__Selection__
################

Environmental studio signals that reach the listener's ears via
microphone arrays 110(0) and 110(1) of audio processing system 100
typically sound different to the listener relative to the same
audio sounds that reach the listener's ears when audio processing
system 100 is not being used. Such acoustic differences result from
acoustic changes that occur due to covering the ears with
headphones or inserting earphones into the ear canals. Equalizer
120 compensates for such differences by selectively increasing,
decreasing, or maintaining volume levels in various frequency bands
in the audible range.
[0028] In some embodiments, equalizer 120 may amplify audio signals
in certain frequency bands in order to make such audio signals more
noticeable to the user, even if such amplification renders the
audio signal less natural sounding. In this way, equalizer 120 may
amplify certain audio signals, such as speech or alarms, so that
the listener may readily hear these certain audio signals. For
example, and without limitation, equalizer 120 could amplify
signals that occur in frequency bands corresponding to human
speech. As a result, the listener would readily hear human speech
via the environment, even if the resulting audio signal sounds less
natural to the listener. In some embodiments, equalizer 120 may
filter out signals in a certain frequency range that are not of
interest to the listener. In one example, and without limitation,
equalizer 120 could filter out signals with frequencies below 120
Hz, where such signals could be associated with background noise.

################

__Supplied entries__
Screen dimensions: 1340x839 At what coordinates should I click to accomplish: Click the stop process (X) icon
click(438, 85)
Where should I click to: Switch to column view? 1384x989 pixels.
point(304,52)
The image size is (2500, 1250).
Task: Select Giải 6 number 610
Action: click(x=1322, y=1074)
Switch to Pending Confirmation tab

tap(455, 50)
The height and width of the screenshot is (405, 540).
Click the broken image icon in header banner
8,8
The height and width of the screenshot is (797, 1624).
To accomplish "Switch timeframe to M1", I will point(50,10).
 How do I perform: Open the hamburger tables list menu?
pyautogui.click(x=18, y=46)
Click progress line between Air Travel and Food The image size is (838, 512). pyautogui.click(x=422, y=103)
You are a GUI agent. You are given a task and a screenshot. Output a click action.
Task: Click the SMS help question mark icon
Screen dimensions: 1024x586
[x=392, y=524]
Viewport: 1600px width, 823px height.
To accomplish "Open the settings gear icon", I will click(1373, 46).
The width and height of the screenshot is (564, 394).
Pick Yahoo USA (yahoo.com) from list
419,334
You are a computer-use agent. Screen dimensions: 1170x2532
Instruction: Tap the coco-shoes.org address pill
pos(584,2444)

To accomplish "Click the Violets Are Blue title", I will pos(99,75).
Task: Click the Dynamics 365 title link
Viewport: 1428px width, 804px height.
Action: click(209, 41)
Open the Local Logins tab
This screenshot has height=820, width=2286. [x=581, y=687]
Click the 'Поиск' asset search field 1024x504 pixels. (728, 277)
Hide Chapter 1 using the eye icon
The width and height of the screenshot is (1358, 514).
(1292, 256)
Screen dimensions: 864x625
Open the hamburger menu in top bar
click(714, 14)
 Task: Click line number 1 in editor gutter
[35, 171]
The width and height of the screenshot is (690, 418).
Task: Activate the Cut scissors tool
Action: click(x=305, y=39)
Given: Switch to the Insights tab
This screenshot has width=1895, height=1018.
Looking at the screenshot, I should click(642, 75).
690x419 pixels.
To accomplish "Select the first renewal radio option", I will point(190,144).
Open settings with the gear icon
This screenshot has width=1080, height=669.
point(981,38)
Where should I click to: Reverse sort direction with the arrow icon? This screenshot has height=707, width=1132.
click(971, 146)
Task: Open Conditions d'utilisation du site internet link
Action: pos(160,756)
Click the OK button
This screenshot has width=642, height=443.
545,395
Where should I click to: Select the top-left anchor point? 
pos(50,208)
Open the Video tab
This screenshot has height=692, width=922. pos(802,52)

################

__To do__
[1] Write out the equalizer passage from "Environmental studio signals" to "the audible range.".
[2] In the equalizer passage, signals below what frequency could equalizer 120 filter out because they might be associated with background noise?

__Exercise solutions__
[1]
Environmental studio signals that reach the listener's ears via
microphone arrays 110(0) and 110(1) of audio processing system 100
typically sound different to the listener relative to the same
audio sounds that reach the listener's ears when audio processing
system 100 is not being used. Such acoustic differences result from
acoustic changes that occur due to covering the ears with
headphones or inserting earphones into the ear canals. Equalizer
120 compensates for such differences by selectively increasing,
decreasing, or maintaining volume levels in various frequency bands
in the audible range.

[2] Below 120 Hz.